PERCH QUEL POPOLO NON DIVENTA UNA NAZIONE

L´arcobaleno ha sette colori. Ma nella "rainbow nation" ne dominano due. Nero e bianco. Estranei peraltro alla sequenza cromatica dell´arcobaleno, che Nelson Mandela assimilava alla mimosa del bushveld e alla jacaranda di Pretoria per evocare la necessaria convivenza fra popoli e culture nel Sudafrica multirazziale.
Il tempo della poesia è scaduto. Il Sudafrica del disincanto riscopre irrisolto il nodo primario che il fervore dell´utopia non ha potuto sciogliere.

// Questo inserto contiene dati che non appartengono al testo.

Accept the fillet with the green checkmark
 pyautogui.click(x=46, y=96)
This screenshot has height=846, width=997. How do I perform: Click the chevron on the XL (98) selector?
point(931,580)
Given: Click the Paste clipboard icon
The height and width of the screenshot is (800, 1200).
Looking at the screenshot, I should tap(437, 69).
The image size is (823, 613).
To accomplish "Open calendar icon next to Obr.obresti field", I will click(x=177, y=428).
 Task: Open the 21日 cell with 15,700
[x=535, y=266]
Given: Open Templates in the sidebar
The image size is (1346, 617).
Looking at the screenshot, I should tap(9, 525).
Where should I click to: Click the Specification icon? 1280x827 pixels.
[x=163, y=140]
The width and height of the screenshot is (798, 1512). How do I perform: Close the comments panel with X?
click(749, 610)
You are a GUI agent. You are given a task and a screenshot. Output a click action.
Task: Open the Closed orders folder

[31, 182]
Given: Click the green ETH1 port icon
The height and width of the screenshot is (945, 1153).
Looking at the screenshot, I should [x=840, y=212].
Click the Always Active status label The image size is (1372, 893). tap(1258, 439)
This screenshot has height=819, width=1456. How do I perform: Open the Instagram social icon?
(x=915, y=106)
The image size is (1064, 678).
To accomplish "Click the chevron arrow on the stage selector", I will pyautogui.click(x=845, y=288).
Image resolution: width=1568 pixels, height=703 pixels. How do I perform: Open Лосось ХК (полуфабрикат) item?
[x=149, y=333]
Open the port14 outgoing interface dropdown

A sedici anni dalle prime elezioni del dopo-apartheid, la razza continua in buona misura a determinare la condizione sociale dei sudafricani. Financo la loro appartenenza politica. Lo stesso governo di Pretoria segnala l´«erosione della coesione sociale», l´«indebolimento del senso di appartenenza comune». E uno dei più influenti politologi locali, Anthony Butler, osserva come «i colori costitutivi dell´arcobaleno sudafricano abbiano conservato molto della "separatezza" acquisita nelle epoche del segregazionismo e dell´apartheid».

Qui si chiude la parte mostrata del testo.